Residual venous reflux after superficial venous surgery does not predict ulcer recurrence.
Kulkarni SR., Barwell JR., Gohel MS., Bulbulia RA., Whyman MR., Poskitt KR.
OBJECTIVE: The aim of this study was to investigate the importance of venous reflux in ulcer recurrence following saphenous surgery. METHODS: Ulcerated legs (CEAP 5 and 6) with saphenous reflux were treated with superficial venous surgery plus compression as part of a clinical trial. Patients unfit for general anaesthesia (GA) underwent limited surgery under local anaesthesia (LA).

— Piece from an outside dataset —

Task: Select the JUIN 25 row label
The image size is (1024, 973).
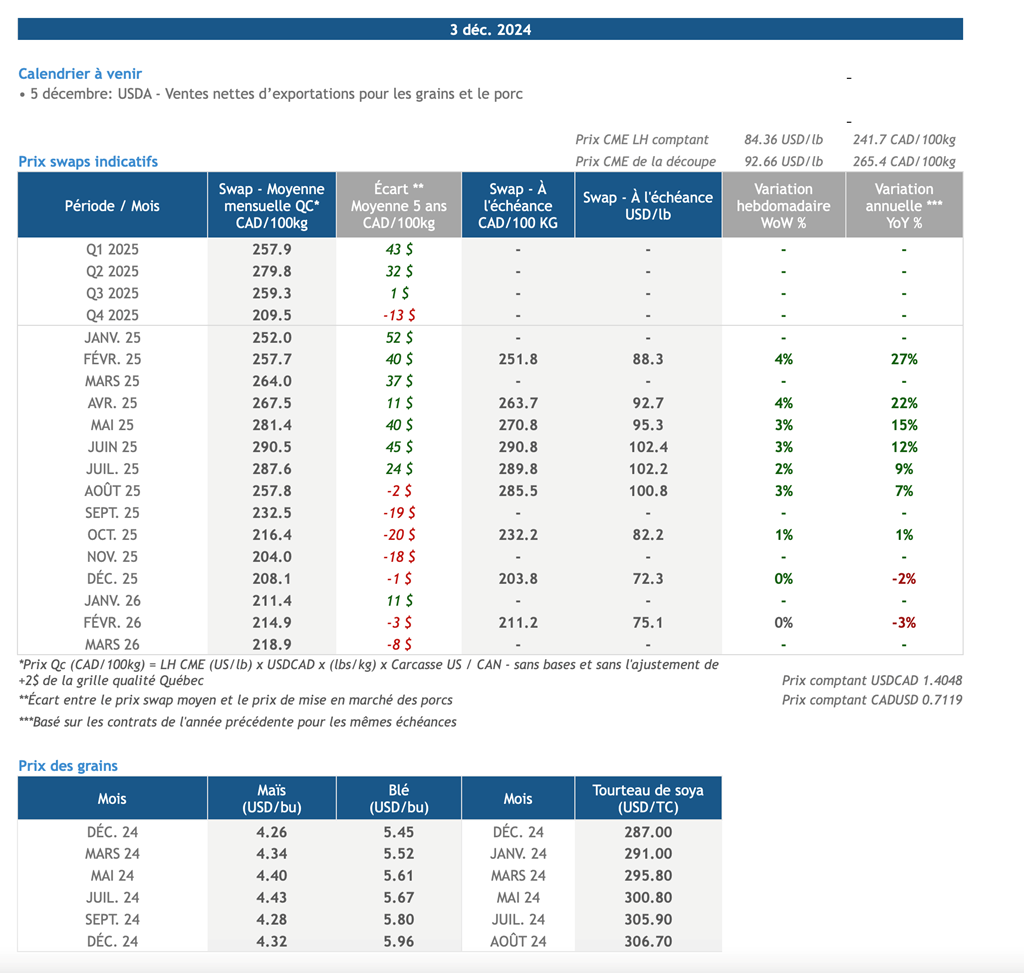Action: pos(112,447)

Reflux in superficial and deep segments and venous refill times (VRTs) were assessed before surgery and 3-12 months post-operatively using duplex and digital photoplethysmography respectively. RESULTS: Of 185 patients treated with surgery, 15 failed to heal and 26 did not have a follow-up duplex. Within 3 years, 25 of the remaining 144 patients (17%) developed ulcer recurrence. Using a Cox regression model, the presence of residual venous reflux and change in reflux pattern were not found to be risk factors for ulcer recurrence (p=ns). LA was used in 4/25 patients who recurred compared to 28/119 who did not (p=0.60; Chi-square test). For legs with recurrence, median VRT before surgery was 10.5s (range 5-29) compared to 11s (range 6-36) after surgery (p=0.097, Wilcoxon Signed Rank test). However, in legs without recurrence, median VRT increased from 10s (range 3-48) to 15s (range 4-48) after surgery (p<0.001). CONCLUSION: Residual reflux following saphenous surgery is not the most important predictor of venous ulcer recurrence. Poor venous function as demonstrated by VRT may be a better predictor of recurrence in these patients.